Even more compelling are its qualitative results: X-Pose accurately localizes fine-grained keypoints on complex scenes—such as 68 facial landmarks on dogs, cats, and even cartoon characters—despite never being explicitly trained on those combinations. This demonstrates a rare blend of precision and adaptability.

Getting Started with X-Pose

Deploying X-Pose is straightforward. After cloning the repository and installing dependencies, you can run inference on a single image with a simple command:

CUDA_VISIBLE_DEVICES=0 python inference_on_a_image.py   
-c config/UniPose_SwinT.py   
-p weights/unipose_swint.pth   
-i your_image.jpg   
-o output_dir   
-t "face"   
-k "68_face_points"

The -t flag specifies the object category (e.g., "person", "horse", "car"), while -k selects a predefined keypoint skeleton from predefined_keypoints.py.
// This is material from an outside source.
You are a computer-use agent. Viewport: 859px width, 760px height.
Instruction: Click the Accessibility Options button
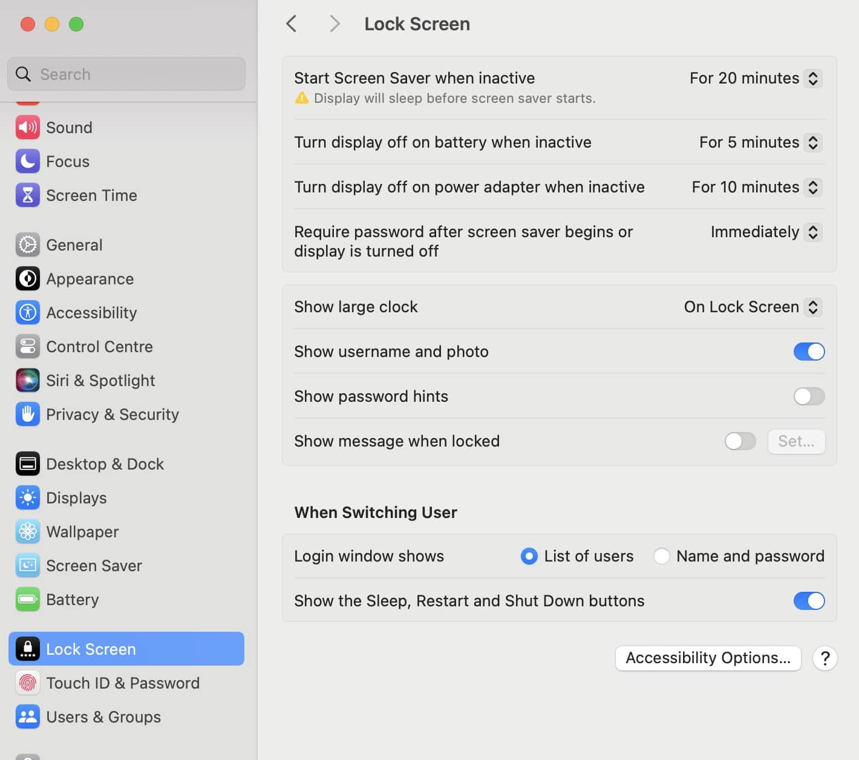(x=708, y=658)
If you omit -k, X-Pose automatically infers the most appropriate structure based on the category.

For interactive experimentation, launch the Gradio demo:

python app.py

This provides a user-friendly interface to test X-Pose without writing code.

Current Limitations

While X-Pose is production-ready for inference, a few limitations exist:

Training code is not yet public, so users cannot fine-tune or retrain from scratch.
Visual prompting (using reference images as input) is not fully supported in the current demo; textual prompts are the primary interface.
The UniKPT dataset is for non-commercial research only, so commercial deployments require careful licensing review.

These are temporary gaps—the team plans to release training code and enhance visual prompting support in future updates.

When Should You Choose X-Pose?

X-Pose is ideal if your project requires:

Multi-object keypoint detection without maintaining separate models
Rapid prototyping with minimal labeling (just provide a category name)
Robustness in real-world conditions—varying lighting, occlusion, pose, and object types
Cross-domain applications like animal behavior analysis, interactive animation, retail product digitization, or robotics perception

If you’re building systems that must understand the geometry of diverse real-world entities—from humans to household items—X-Pose offers a unified, future-proof foundation.

Summary

X-Pose represents a paradigm shift in keypoint detection: from rigid, category-specific tools to a single, promptable model that understands any object’s structure. Powered by the massive UniKPT dataset and a novel end-to-end architecture, it delivers both state-of-the-art accuracy and unprecedented flexibility. For developers, researchers, and engineers working on perception systems in open-world environments, X-Pose isn’t just an incremental improvement—it’s a new standard.